But it displeased Jonah exceedingly, and he was angry. And he prayed to the LORD and said, “O LORD, is not this what I said when I was yet in my country? …for I knew that you are a gracious God and merciful, slow to anger and abounding in steadfast love, and relenting from disaster.
Jonah 4:1-2 ESV
Very few people that grow up in a Christian-prevalent culture will not know the story of Jonah.
The story is always told the same. Jonah was a prophet of God, but when God called Jonah to prophesy against the great city of Nineveh, he was afraid and ran from God. Jumping on a boat, Jonah goes in the opposite direction of Nineveh. However, God brings about a great storm upon the sea, which causes the sailors to throw Jonah overboard in order to let God spare them from wrath. In the water, God sends a large fish to swallow Jonah, which is perhaps the best-known aspect of this story. Jonah spends three days in the belly of the fish, crying out to God in repentance and brokenness. Finally, the fish coughs Jonah upon the dry land, and he stops fighting God and goes to Nineveh. As Jonah proclaims the word of God in Nineveh, the people react by believing the message and repenting. The end.
Right?
Jonah’s fourth and final chapter often gets left out of the story because it muddies the waters of an otherwise fairly straightforward narrative. You see, after Nineveh repents and God relents, Jonah gets angry with God, angry enough to call death upon himself.
Why is Jonah angry? The fish or the travel to Nineveh have not made Jonah angry; instead, Jonah is angry at the grace of God. In these verses, Jonah reveals why he did not want to preach to the city: because he knew God’s character. He knew that God would have mercy on them, but Jonah wanted Nineveh wiped off the map.
Jonah knew God. He was a prophet that heard and declared the very word of God. There was no way that anyone could prove to Jonah that God did not exist; he had spoken with Him after all! Therefore, the problem was not unbelief, which today we often see as the ultimate problem, but instead God did not act as Jonah wanted. Why else would Jonah get angry because God is “merciful, slow to anger and abounding in steadfast love”? Jonah’s hatred against the people of Nineveh clashes with God’s love and grace, even upon a people as wicked as the Ninevites admittedly were.
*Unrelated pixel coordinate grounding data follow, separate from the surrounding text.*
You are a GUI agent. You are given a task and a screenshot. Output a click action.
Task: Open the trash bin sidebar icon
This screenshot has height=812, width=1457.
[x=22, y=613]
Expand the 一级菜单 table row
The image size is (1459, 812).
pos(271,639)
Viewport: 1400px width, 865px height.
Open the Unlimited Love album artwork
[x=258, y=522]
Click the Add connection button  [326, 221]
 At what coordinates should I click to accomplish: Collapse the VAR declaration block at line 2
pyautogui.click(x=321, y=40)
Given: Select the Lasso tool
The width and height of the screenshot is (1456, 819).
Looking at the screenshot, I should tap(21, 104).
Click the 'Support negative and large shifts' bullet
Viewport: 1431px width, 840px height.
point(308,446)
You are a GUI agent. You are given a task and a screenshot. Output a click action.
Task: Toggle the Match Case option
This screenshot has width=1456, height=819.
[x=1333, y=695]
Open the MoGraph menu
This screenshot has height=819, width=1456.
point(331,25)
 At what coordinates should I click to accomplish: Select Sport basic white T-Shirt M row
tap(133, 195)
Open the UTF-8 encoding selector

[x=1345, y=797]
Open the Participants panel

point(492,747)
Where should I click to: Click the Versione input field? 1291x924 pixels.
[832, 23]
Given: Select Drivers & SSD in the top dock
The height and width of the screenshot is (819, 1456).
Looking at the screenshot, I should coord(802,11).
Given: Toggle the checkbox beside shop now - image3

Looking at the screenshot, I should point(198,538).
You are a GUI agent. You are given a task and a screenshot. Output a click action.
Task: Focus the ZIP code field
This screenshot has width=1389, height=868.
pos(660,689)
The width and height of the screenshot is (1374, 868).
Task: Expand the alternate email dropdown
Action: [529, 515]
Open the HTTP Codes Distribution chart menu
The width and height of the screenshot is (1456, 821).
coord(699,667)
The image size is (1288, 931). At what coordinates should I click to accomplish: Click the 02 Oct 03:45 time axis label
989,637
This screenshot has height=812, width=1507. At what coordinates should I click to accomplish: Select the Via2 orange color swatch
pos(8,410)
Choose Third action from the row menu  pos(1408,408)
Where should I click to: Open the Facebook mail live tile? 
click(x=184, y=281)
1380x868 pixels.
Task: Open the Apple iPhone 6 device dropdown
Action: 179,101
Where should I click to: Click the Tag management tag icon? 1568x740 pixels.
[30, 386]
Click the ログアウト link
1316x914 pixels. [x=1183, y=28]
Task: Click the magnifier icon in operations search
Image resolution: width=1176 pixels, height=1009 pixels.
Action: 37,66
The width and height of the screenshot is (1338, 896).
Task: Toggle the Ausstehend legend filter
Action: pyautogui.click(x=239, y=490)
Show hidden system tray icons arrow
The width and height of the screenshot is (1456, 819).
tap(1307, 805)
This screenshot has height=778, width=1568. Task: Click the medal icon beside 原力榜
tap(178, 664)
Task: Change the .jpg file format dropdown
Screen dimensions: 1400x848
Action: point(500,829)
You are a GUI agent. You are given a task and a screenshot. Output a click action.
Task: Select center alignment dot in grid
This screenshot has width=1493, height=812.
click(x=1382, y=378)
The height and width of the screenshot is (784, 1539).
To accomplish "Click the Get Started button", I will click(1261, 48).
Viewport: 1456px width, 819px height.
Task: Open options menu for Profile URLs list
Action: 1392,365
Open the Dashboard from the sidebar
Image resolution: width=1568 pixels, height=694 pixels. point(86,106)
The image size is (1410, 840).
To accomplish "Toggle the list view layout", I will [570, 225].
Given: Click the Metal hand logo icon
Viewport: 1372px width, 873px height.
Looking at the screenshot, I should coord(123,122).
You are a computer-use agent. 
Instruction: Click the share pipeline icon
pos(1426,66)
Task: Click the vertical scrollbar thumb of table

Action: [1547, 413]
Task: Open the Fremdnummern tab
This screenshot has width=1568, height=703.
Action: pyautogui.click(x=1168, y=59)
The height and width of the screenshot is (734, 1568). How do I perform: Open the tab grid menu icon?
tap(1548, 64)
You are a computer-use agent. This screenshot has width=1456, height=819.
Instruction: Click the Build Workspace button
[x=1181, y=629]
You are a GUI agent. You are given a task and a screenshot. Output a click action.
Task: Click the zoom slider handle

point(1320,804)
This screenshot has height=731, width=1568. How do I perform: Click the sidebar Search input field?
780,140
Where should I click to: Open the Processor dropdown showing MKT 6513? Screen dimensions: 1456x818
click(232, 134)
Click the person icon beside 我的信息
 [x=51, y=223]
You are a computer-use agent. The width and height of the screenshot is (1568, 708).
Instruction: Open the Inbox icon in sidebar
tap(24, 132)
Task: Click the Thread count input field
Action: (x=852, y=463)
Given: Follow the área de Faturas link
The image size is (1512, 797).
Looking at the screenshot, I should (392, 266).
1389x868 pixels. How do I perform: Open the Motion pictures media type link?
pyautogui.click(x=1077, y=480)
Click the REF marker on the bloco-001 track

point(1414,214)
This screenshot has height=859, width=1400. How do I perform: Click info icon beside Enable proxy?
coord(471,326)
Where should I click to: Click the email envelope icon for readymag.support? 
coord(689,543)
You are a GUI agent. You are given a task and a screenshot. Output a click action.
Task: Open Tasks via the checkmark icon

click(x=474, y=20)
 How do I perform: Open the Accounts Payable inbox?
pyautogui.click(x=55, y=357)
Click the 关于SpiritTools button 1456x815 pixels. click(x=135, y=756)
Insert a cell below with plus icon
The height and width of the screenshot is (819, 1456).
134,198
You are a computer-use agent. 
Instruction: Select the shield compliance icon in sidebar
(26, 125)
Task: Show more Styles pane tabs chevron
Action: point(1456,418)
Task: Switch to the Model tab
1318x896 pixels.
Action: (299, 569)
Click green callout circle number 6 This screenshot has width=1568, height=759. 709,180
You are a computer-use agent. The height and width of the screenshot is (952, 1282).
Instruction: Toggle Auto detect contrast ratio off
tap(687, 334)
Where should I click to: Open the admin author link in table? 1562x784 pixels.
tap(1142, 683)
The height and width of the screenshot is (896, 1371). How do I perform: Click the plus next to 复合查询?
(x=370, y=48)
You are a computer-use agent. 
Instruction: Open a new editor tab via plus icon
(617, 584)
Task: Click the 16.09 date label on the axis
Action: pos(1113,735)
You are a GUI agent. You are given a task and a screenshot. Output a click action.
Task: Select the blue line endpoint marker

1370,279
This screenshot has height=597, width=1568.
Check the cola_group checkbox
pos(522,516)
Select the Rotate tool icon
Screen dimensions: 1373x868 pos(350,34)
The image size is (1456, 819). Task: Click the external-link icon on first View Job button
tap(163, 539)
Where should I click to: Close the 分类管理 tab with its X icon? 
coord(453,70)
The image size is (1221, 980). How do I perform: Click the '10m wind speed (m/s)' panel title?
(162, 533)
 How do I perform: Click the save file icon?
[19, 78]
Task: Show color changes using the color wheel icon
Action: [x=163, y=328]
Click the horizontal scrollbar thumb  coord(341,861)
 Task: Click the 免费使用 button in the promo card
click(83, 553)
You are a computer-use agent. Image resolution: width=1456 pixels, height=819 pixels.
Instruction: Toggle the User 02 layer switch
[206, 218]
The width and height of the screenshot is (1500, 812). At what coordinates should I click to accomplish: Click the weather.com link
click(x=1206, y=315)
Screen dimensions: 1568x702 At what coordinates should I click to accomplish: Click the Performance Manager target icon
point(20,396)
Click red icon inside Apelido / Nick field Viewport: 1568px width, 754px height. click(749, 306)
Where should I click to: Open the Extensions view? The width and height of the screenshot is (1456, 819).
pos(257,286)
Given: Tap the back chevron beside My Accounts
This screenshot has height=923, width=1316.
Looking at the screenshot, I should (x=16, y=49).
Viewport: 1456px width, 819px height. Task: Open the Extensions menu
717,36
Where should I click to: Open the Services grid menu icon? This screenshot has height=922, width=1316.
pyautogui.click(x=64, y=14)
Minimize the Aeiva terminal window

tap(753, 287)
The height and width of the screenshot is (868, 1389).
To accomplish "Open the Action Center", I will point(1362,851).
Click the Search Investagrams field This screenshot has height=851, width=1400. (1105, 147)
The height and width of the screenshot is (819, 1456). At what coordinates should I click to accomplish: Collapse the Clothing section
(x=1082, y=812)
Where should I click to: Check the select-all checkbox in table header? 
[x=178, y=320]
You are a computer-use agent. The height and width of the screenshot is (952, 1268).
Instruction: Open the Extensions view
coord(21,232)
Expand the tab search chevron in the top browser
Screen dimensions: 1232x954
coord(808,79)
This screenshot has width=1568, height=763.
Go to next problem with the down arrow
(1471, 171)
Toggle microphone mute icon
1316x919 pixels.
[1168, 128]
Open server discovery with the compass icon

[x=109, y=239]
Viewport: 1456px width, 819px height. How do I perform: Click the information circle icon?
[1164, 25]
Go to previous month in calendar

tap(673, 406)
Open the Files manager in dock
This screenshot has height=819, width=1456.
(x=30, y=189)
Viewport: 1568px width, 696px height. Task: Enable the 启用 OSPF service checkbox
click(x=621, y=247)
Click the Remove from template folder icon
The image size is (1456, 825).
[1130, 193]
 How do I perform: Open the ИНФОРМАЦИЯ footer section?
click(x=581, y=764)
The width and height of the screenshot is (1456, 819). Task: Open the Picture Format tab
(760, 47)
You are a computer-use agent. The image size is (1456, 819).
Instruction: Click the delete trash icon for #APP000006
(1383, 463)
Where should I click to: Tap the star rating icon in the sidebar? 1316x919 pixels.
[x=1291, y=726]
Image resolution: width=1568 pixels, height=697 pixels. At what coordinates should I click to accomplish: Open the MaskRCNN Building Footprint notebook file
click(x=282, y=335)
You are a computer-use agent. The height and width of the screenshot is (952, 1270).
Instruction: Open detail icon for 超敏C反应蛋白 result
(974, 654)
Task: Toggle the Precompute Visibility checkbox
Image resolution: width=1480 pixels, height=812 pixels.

The book of Johan concludes with a question that God proposed to Jonah and, consequently, us as readers:
And the LORD said, “You pity the plant, for which you did not labor, nor did you make it grow, which came into being in a night and perished in a night. And should not I pity Nineveh, that great city, in which there are more than 120,000 persons who do not know their right hand from their left, and also much cattle?”
Jonah 4:10–11
Are we, as God’s people, ready to extend grace to whomever He gives grace? Are we prepared to welcome repentance from ones that we thought were too far gone?
As receivers of grace, may we also be givers of grace.